Start of Exercise inputs
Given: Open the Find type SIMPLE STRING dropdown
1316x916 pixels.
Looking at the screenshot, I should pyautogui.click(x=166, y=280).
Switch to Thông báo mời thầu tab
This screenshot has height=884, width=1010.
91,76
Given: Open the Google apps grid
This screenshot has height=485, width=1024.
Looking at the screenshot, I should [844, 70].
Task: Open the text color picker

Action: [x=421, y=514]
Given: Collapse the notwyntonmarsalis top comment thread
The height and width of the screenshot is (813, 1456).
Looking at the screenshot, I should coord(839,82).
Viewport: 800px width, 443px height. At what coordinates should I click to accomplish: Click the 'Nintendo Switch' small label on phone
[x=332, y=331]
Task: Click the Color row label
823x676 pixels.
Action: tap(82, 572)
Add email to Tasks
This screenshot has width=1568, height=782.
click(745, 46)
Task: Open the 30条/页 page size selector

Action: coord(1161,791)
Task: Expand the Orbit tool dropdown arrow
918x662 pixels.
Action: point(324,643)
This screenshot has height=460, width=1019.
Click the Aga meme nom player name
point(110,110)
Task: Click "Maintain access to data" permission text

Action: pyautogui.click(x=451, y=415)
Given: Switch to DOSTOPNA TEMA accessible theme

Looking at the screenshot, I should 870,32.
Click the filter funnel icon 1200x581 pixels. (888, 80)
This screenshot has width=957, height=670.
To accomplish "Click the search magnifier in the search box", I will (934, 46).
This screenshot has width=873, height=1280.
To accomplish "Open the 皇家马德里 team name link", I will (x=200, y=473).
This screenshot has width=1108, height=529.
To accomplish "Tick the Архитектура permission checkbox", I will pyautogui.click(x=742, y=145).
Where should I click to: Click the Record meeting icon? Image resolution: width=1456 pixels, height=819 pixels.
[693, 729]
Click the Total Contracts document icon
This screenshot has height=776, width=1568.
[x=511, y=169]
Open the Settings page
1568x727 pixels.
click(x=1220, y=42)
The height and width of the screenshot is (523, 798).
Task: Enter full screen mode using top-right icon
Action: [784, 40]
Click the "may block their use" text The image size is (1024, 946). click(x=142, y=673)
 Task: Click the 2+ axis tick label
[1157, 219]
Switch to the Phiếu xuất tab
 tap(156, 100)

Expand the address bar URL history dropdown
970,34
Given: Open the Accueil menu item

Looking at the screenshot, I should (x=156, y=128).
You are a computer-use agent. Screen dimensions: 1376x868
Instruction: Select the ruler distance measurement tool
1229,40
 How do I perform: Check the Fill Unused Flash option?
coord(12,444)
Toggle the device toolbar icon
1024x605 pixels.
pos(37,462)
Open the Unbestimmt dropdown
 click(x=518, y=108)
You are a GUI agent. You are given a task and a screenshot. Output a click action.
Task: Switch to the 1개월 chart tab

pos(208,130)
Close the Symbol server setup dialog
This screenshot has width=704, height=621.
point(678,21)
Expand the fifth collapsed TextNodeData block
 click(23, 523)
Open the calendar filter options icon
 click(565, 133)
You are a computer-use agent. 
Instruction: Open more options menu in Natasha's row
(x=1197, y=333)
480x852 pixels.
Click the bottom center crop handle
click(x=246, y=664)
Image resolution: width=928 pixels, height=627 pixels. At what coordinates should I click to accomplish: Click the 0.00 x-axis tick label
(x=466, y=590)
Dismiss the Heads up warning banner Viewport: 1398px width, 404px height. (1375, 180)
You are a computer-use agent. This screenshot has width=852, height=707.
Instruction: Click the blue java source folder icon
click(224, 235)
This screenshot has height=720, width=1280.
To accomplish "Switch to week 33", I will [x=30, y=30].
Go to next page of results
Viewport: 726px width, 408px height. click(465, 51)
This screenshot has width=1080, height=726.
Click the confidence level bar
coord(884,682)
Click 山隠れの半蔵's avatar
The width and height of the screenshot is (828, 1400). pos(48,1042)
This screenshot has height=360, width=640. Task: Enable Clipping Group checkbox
End of Exercise inputs
▶ What you will do: Exactly the lines from the one containing "You are a computer-use agent. This" through the final line of the records must appear in your reply, and no others.

▶ Output below:
You are a computer-use agent. This screenshot has width=852, height=707.
Instruction: Click the blue java source folder icon
click(224, 235)
This screenshot has height=720, width=1280.
To accomplish "Switch to week 33", I will [x=30, y=30].
Go to next page of results
Viewport: 726px width, 408px height. click(465, 51)
This screenshot has width=1080, height=726.
Click the confidence level bar
coord(884,682)
Click 山隠れの半蔵's avatar
The width and height of the screenshot is (828, 1400). pos(48,1042)
This screenshot has height=360, width=640. Task: Enable Clipping Group checkbox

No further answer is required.